Até Dezembro de 2007, a Rede Nacional de Cuidados Continuados Integrados atendeu 5934 pessoas - 16 % das quais vivem sozinhas. Porque não têm família ou porque foram abandonadas por ela. Ou porque sim.
Isto significa que, em Portugal, há um sistema que presta cuidados de convalescença, de reabilitação e de reintegração de doentes crónicos - e com sucesso: a RNCCI conseguirá cobrir, como planeado, 30% da meta prevista (que só termina em 2016) até ao final deste ano -, mas terá devolvido à solidão, logo, à ausência de cuidados mínimos de saúde, 950 pessoas. Se a este universo juntarmos os sem-abrigo atendidos até ao ano passado (5%), constata-se que a percentagem das 1246 pessoas cujos objectivos terapêuticos foram alcançados, terão sido entregues a ninguém.
A Rede, cuja evolução será inequívoca - os dados de 2008, a que o JN teve acesso, apontam já para uma cobertura nacional de 58%, com 8807 utentes tratados - é perversa? "O número de utentes que vive só é, de facto, preocupante", reconhece Ana Girão, médica e responsável pela implementação da RNCCI, ressalvando, no entanto, que, na primeira metade deste ano, o número já desceu para 12%.
"Existe alguma carência na resposta social", admite. No entanto, "no fim da reabilitação, acabamos por ficar a responder a problemas de carácter social". À falta de melhor solução, isto conduz a que as pessoas "permaneçam indevidamente na Unidade de Média Duração eReabilitação (UMDR)". Detêm-se no tempo, mas nunca poderão ficar lá para sempre.
Em certo sentido, esse dado ajudará a explicar por que razão os resultados obtidos na UMDR ficaram, de acordo com o relatório de monitorização do desenvolvimento da RNCCI, ao qual o JN teve acesso, aquém do que seria expectável (ver texto ao lado). E ajudará a explicar também por que razão o tempo médio de internamento nessa unidade é de 83 dias (a segunda mais elevada).

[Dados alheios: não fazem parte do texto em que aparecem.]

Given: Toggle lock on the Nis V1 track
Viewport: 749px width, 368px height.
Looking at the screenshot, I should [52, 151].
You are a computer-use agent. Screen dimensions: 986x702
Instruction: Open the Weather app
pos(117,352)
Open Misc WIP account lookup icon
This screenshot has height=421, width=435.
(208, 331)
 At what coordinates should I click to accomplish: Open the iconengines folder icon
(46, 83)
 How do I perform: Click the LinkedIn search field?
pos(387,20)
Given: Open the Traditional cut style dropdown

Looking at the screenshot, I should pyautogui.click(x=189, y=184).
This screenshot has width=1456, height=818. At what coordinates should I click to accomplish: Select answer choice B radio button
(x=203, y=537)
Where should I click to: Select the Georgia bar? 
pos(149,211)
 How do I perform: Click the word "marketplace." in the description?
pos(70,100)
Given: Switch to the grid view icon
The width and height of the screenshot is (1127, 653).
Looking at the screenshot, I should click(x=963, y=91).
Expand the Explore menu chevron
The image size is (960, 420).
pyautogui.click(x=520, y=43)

De resto, o relatório indica que mais de metade das propostas de admissão dos utentes (52%) tem como motivo "a situação de fragilidade do idoso" - a idade média dos utentes é de 72 anos. E é o próprio documento que alerta para "a importância de garantir o apoio ambulatório ou domiciliário necessário após o internamento". Ou, no caso dos sem-abrigo, "para a necessária construção de uma relação sólida com a Rede de Apoio Social".
Ana Girão concorda com a indispensabilidade de colmatar as carências detectadas. É, aliás, por isso, que o apoio domiciliário e ambulatório é uma das principais apostas para a segunda fase (2009-2013) de implementação da RNCCI. No Algarve já há equipas com acção no terreno. E o Alentejo começa a constituir as suas.
"Estamos a falar de um serviço sério, que não passa pela mera entrega da alimentação ou da mudança das fraldas", sublinha a médica. E acrescenta: "Enquanto não houver respostas de apoio domiciliário eficazes, não podemos apontar o dedo às famílias. Não podemos apoiar o seu mau comportamento para com os idosos, mas não as podemos acusar". Isto não invalida "a igual necessidade de ampliar a participação das famílias no cuidado aos utentes".
O Programa de Alargamento da Rede de Equipamentos Sociais - deverá criar 13 mil vagas para idosos em lares até 2009 - será "crucial no apuramento desta resposta", conclui.